■ THE REQUEST
Edit the lines starting with the line with "Task: Click the" and going on through the line with "The image size is (1016, 762).", swapping "purple" for "violet" and leaving everything else as it is. Return only those lines.

■ DATA FOR THIS TASK
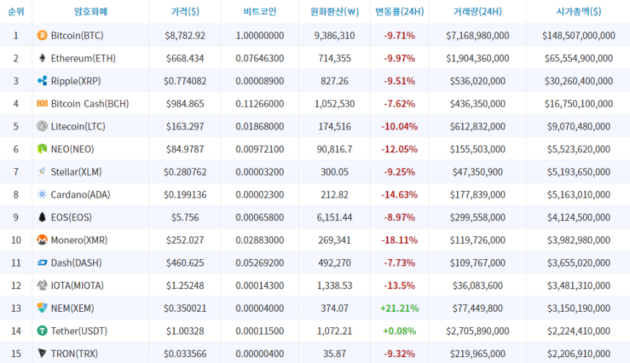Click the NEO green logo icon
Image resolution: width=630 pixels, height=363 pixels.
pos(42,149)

--

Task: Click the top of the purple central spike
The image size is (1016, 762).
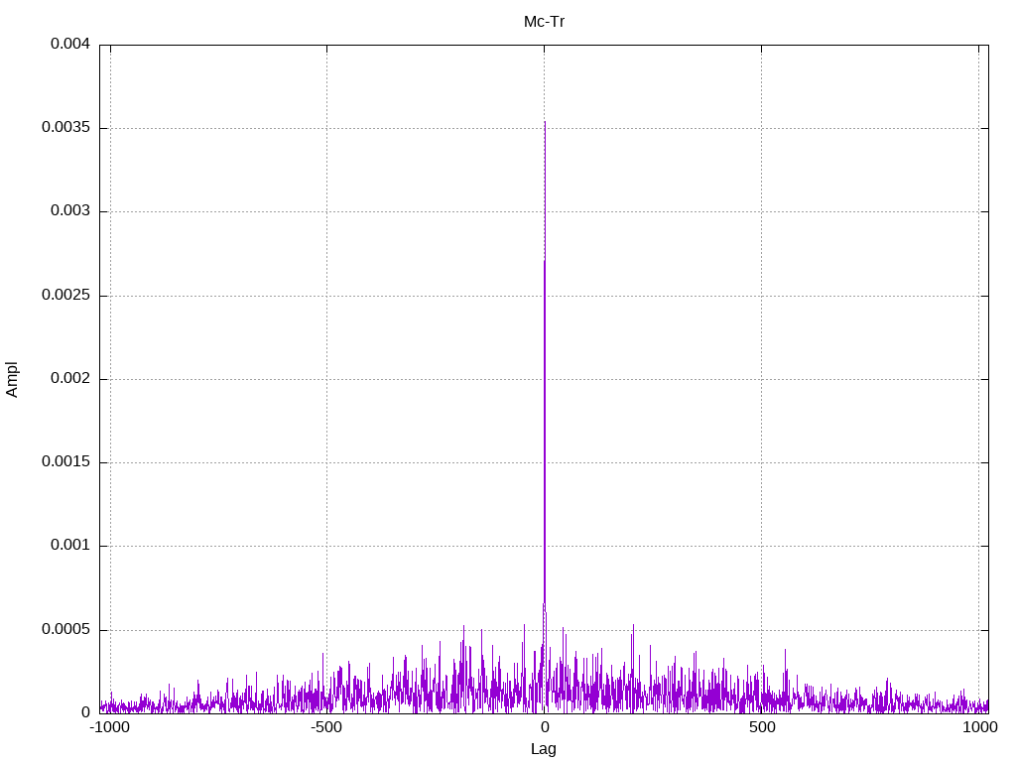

■ SOLUTION
Task: Click the top of the violet central spike
The image size is (1016, 762).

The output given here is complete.